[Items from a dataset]
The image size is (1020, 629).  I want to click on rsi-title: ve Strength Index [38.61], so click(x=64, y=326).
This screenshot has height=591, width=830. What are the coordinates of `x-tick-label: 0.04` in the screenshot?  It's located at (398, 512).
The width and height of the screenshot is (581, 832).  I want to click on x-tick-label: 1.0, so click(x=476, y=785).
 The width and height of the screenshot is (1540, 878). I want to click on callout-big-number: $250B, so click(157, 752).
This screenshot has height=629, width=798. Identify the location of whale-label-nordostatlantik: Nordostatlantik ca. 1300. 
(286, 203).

# [Exercise aim]
Reproduce the material above line for line, preserving every character without alteration.

# [Task result]
The image size is (1020, 629).  I want to click on rsi-title: ve Strength Index [38.61], so click(x=64, y=326).
This screenshot has height=591, width=830. What are the coordinates of `x-tick-label: 0.04` in the screenshot?  It's located at (398, 512).
The width and height of the screenshot is (581, 832).  I want to click on x-tick-label: 1.0, so click(x=476, y=785).
 The width and height of the screenshot is (1540, 878). I want to click on callout-big-number: $250B, so click(157, 752).
This screenshot has height=629, width=798. Identify the location of whale-label-nordostatlantik: Nordostatlantik ca. 1300. 
(286, 203).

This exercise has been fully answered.